No início de cada ano, fazem-se listas de intenções para se cumprirem durante os 365 dias seguintes. Também é nesta altura que se fazem balanços, se observa o ano que passou com olhos mais críticos, se percebe o que se fez bem e o que se poderia ter feito melhor.
Relativamente a 2020, não foi preciso esperar pelo seu fim, para se ir fazendo essa avaliação, quase diariamente, a partir do momento em que a COVID-19 passou a ser o centro das nossas preocupações, fazendo-nos esquecer, muitas vezes, a Vida que continuava a acontecer, impávida, perante a inquietação dos nossos dias e dos nossos sentimentos.
Foi preciso reagir, adaptar, refazer, recriar, criar uma diferente forma de estar.
Nas áreas de competência da Direção Regional de Cultura do Algarve (DRCAlg), não foi diferente. As instituições são feitas de pessoas e todos nós sentimos aquelas necessidades, perante a situação de distanciamento, de confinamento, de mudança de paradigma de trabalho.
A resposta teve de ser imediata, acompanhando a velocidade a que a realidade ia mudando, de modo a não perder de vista a nossa missão e atribuições, como sejam a criação de condições de acesso aos bens culturais; o acompanhamento quer das atividades das estruturas de produção artística quer das ações relativas à salvaguarda, valorização e divulgação do património cultural imóvel, móvel e imaterial; o apoio aos museus da região e o apoio a iniciativas culturais.
A recetividade de quem se candidatou aos nossos apoios foi grande, fazendo todos – instituição e agentes culturais – um esforço de adaptação, tanto no PAACA – Programa de Apoio à Ação Cultural no Algarve, como no programa DiVaM – Dinamização e Valorização dos Monumentos. Este último, em vez de durar os costumeiros 9 meses, teve se se concentrar no último quartel do ano (de 5 de setembro a 13 de dezembro). Apesar de tudo, conseguiu-se realizar quase todas as atividades inicialmente previstas, graças ao empenho dos agentes culturais (que reformularam, reprogramaram, adaptando os seus projetos) e da equipa DRCAlg, pois, juntos, conseguiram garantir o que todos queremos e que tem sido expresso, na comunicação social e nas redes sociais, através do mote, #ACULTURAÉSEGURA.
Na área da salvaguarda, continuámos a responder diariamente aos desafios da defesa do nosso património cultural, apreciando e emitindo parecer sobre os projetos em áreas patrimonialmente protegidas e monitorizando os sítios arqueológicos e os trabalhos neles realizados. Visando a valorização e divulgação do património cultural, a DRCAlg realizou várias ações internas, entre técnicos e restantes trabalhadores, assim como externas, das quais destaco as sessões de sensibilização e capacitação de profissionais de empresas de animação turística (em colaboração com Região de Turismo do Algarve), que, sob o título “O nosso património cultural”, pretenderam o fomento de uma cultura de valorização e preservação dos bens culturais da região e a promoção de uma correta comunicação e melhor experiência turística e cultural do património edificado.
Ainda nesta área, as obras não pararam, tendo-se concluído, por exemplo, o projeto de acessibilidades da Fortaleza de Sagres, a requalificação da Casa Rural de Milreu, assim como dado início à 2ª fase da recuperação dos mosaicos romanos deste sítio arqueológico.
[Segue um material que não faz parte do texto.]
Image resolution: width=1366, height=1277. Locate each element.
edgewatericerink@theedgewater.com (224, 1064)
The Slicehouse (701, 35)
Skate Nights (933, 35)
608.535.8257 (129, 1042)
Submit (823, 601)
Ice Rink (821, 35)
Antes de terminar, relembro as palavras de umas das intervenções do coro da peça Antígona(de Sófocles, autor grego do séc. V a.C.), conhecida como «Ode ao Homem», um verdadeiro hino às capacidades extraordinárias do ser humano. Os primeiros versos anunciam a maravilha: «Existem muitos portentos, mas nenhum maior do que o ser humano». Depois, continua a enumerar as capacidades inventivas que o fez cruzar mares, aprender a sobreviver em situações difíceis, a aprender «a linguagem e o pensamento ágil/, os costumes civilizados». E diz ainda: «Não avança no futuro sem recursos. /Apenas ao Hades não poderá fugir;/ no entanto, meditou com outros/ o modo de escapar a doenças para as quais não havia recurso./(…)».
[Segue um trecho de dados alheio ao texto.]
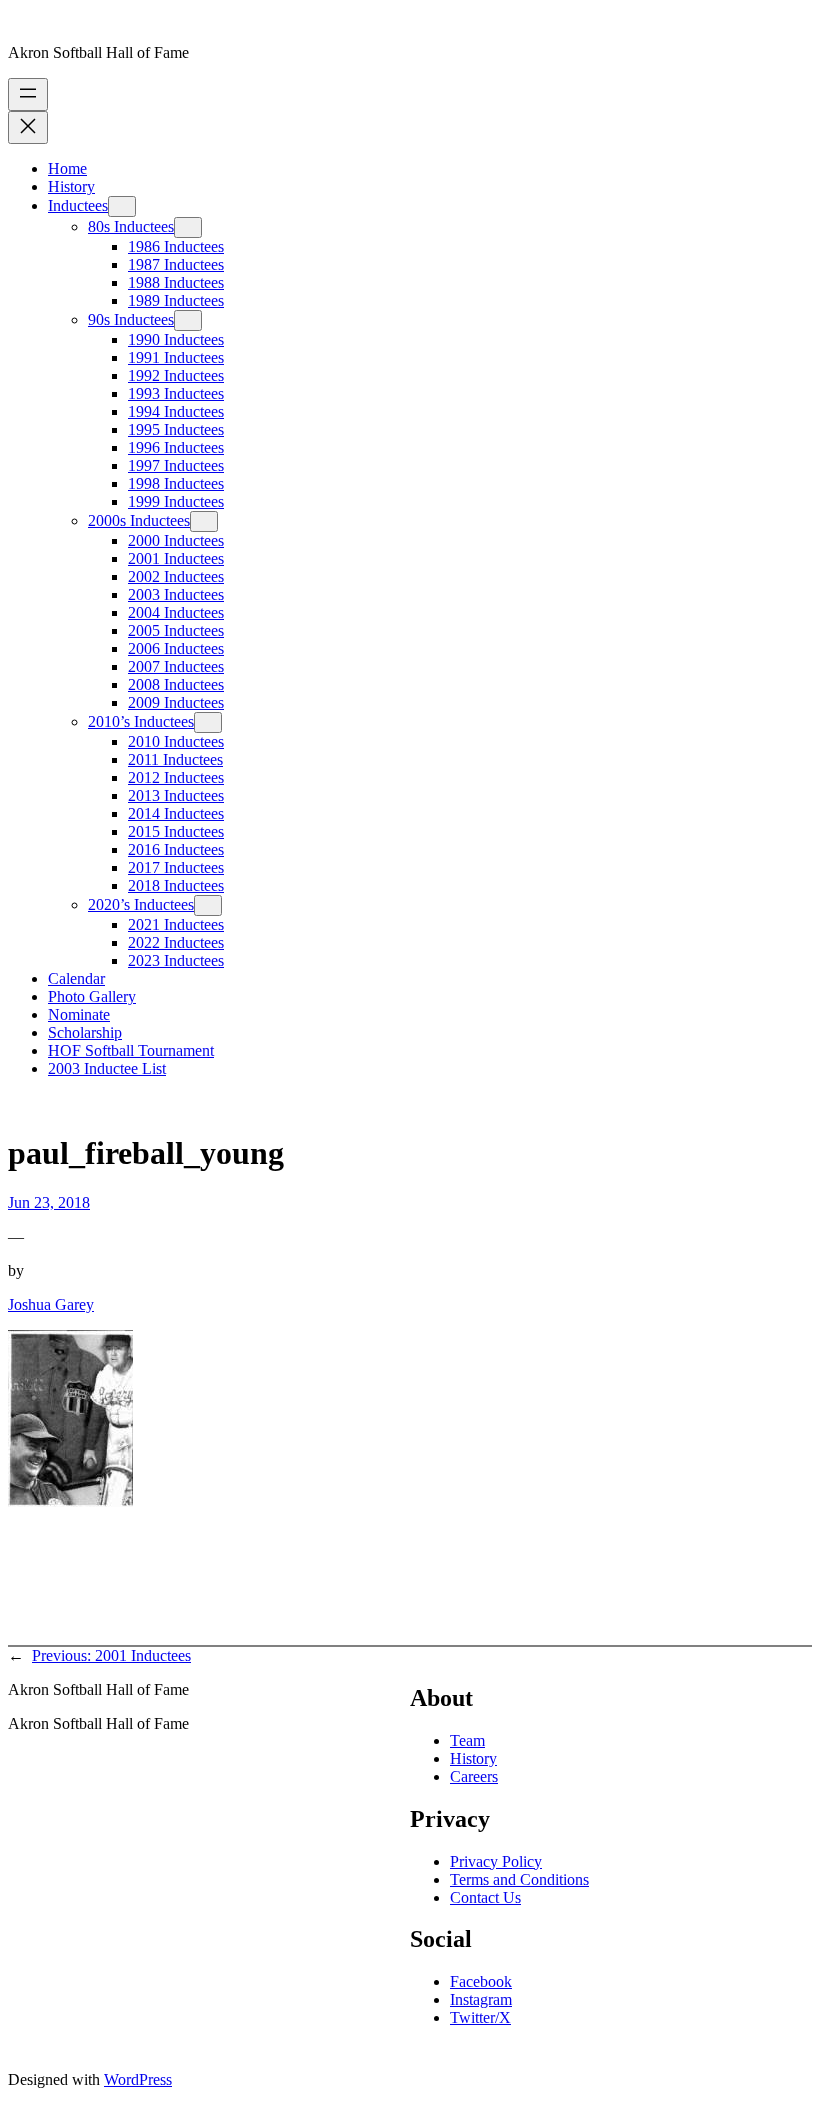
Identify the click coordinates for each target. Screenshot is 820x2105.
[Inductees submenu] (122, 206)
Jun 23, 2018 (49, 1202)
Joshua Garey (51, 1304)
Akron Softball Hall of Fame (98, 52)
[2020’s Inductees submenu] (208, 905)
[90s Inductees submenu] (188, 320)
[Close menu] (28, 127)
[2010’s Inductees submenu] (208, 722)
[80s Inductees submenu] (188, 227)
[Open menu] (28, 94)
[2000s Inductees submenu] (204, 521)
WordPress (138, 2079)
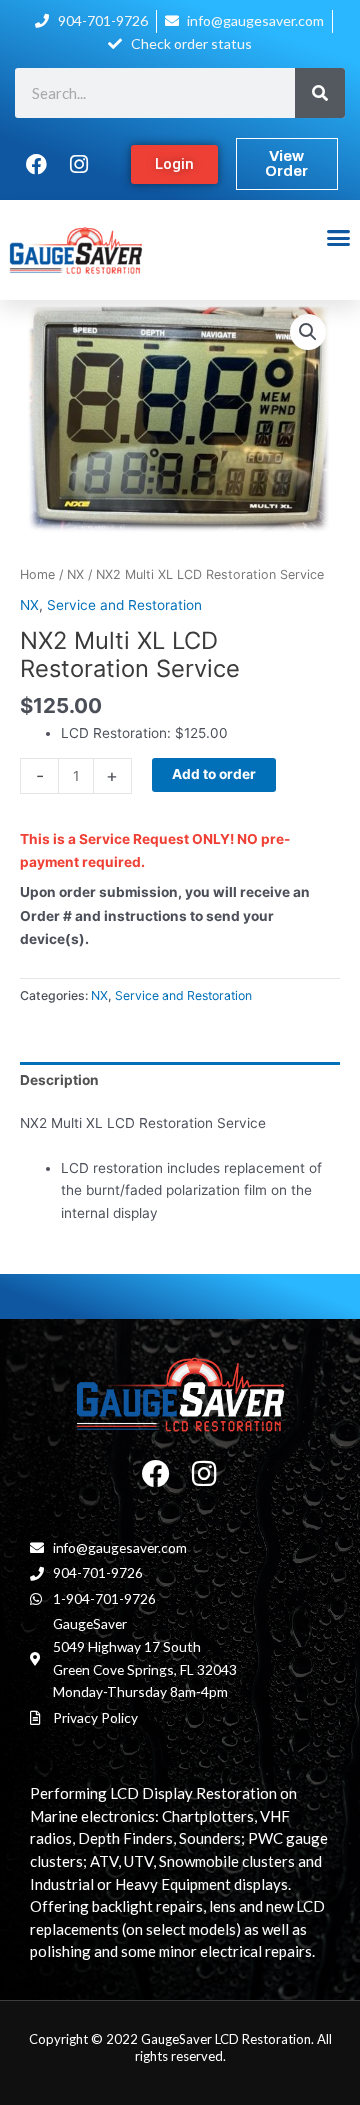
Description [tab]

Nestes poucos versos, lemos tanto do que ainda hoje faz sentido e que, espero, se refletirá neste 2021 que agora começa: trabalharmos em redes colaborativas, usarmos o nosso raciocínio para encontrar recursos que preparem o futuro, termos sabedoria para nos protegermos enquanto civilização.
Visitemos os espaços culturais que existem nos nossos concelhos: monumentos, museus, galerias; assistamos a espetáculos de todo o género, na rua, em teatros, em salas formais ou informais; leiamos livros; participemos em encontros culturais. A nossa visita, a nossa presença, é o apoio de que todos precisamos. A Cultura é, de facto, segura.